The drugs, worth nearly half a billion dollars on the street and about estimated $498 million wholesale, were seized along Central and South America in the eastern Pacific by crews of several Coast Guard cutters and a Royal Canadian Navy ship.

The hefty load was offloaded from the largest and most technologically sophisticated ship in the Coast Guard - the U.S. Hamilton.

The U.S. Hamilton is fittingly named after the man who advised Congress to create a force of ships to guard our coasts from smugglers trying to dodge taxes. Alexander Hamilton, the founder of the Coast Guard, probably never imagined this.

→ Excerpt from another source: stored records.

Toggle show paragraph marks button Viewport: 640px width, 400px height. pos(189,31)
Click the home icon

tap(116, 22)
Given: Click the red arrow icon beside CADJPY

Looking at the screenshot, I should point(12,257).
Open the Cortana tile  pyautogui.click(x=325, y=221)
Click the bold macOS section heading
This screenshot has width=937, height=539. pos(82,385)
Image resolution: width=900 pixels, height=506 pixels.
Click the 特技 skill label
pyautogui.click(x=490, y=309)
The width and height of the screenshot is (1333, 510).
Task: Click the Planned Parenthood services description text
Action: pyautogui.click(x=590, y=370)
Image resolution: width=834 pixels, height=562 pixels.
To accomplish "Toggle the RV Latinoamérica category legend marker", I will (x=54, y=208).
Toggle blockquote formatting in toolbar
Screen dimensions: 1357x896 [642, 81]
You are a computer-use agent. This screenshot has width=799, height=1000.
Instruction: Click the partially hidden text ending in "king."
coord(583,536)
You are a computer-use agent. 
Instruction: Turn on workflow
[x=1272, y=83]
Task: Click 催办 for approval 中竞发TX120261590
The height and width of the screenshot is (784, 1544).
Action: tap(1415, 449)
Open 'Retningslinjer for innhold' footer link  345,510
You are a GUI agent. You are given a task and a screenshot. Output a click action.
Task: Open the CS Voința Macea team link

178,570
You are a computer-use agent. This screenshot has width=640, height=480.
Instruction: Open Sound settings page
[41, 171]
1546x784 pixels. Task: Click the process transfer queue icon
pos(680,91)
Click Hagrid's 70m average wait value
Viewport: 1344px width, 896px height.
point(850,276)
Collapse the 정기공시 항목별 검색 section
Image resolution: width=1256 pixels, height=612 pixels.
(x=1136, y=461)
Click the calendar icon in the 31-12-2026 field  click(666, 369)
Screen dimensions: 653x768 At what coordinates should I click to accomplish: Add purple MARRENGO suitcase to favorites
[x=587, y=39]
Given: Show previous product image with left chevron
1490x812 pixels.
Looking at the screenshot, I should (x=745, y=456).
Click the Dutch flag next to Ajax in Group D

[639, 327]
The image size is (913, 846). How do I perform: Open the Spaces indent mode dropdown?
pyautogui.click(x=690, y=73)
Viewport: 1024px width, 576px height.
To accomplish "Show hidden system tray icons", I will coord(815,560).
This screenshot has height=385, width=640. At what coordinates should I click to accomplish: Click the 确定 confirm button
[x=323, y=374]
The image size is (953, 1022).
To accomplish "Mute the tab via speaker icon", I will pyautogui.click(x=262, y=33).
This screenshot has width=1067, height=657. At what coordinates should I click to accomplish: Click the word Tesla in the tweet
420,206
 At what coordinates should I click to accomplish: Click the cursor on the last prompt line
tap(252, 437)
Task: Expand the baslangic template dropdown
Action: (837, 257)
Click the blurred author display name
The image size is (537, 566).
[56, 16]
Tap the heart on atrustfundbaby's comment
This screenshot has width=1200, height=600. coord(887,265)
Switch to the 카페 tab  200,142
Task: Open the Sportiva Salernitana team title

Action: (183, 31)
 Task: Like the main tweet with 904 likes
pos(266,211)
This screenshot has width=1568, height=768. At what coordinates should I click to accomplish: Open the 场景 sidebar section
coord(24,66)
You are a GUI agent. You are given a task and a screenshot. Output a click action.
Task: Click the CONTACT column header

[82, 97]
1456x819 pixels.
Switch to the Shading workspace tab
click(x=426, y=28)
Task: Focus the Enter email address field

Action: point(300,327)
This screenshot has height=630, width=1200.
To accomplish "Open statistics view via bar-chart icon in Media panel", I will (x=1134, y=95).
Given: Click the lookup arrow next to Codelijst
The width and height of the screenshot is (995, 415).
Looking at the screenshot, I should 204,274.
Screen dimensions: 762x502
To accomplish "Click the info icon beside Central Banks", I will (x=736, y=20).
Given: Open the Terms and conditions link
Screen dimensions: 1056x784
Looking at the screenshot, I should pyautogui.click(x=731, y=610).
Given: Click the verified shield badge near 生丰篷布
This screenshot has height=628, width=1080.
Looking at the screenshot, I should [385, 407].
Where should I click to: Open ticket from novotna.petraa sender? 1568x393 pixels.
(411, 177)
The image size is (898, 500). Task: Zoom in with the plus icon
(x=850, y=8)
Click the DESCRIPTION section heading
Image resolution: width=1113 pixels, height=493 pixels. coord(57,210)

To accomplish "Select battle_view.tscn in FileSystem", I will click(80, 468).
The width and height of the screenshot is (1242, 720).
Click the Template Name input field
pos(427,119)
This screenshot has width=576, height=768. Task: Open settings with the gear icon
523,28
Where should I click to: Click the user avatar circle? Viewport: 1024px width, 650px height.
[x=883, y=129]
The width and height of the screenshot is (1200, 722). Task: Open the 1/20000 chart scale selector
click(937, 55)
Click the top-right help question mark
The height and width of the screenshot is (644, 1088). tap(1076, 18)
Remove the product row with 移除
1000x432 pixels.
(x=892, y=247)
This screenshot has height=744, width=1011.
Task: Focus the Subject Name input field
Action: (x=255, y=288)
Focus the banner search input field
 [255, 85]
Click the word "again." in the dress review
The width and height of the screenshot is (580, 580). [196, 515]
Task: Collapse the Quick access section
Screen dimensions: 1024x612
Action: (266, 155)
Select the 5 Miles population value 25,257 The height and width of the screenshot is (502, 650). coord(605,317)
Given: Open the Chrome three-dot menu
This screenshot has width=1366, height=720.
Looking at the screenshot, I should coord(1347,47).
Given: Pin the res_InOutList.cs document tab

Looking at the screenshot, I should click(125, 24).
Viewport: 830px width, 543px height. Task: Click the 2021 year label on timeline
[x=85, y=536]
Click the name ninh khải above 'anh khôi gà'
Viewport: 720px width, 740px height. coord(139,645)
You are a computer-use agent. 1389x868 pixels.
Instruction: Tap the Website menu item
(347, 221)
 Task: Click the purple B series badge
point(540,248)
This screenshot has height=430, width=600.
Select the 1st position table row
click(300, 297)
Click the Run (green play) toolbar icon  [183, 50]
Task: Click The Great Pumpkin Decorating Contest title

Cocaine Offloaded Port Everglades
The drugs are worth nearly half a billion dollars on the street and about estimated $498 million wholesale. (Source: CBS4)

The Coast Guard said the offload represents 20 separate drug smuggling vessel interdictions.

"The 18.5 tons of seized cocaine coming off our decks today is the product of partnerships and the collaboration of U.S. Southern Command, Joint Interagency Task Force-South, the Departments of Homeland Security, Defense, State and Justice, the Canadian Navy and many of our international maritime service partners," said Capt. Scott Clendenin, commanding officer of Coast Guard Cutter Hamilton. "Building international partnerships is at the heart of this effort."

The role of the U.S. Coast Guard has changed since 1790, and today, they're on the front line of keeping drugs from making it to our shores.

Captain Clendenin said a lot has changed in the 27 years he's been running missions.

"Running drugs in much larger bulk, they didn't have to hide them on larger vessels. They also did not have to use a lot of innovative tactics just because we had to develop our own tactics," said Clendenin.

It's also become a lot more dangerous.

"These are criminal organizations. You're never sure what will happen when you encounter a smuggler at sea. That's why the men and women behind me spend a lot of time training to be ready to confront the smugglers," Clendenin.

"They're all exciting and it can be scary, but like captain said, we're trained for those situations and we know how to handle them," said Petty Officer Cody Rochus.

A number of U.S. agencies are involved in the effort to combat transnational organized crime - the Departments of Defense Justice and Homeland Security allied with the Coast Guard, Navy, Customs and Border Protection, FBI, Drug Enforcement Agency, and Immigration and Customs Enforcement.

As for their latest bust, the U.S. Hamilton will finish offloading the drugs in Fort Lauderdale and then head up North to Fleet Week in New York.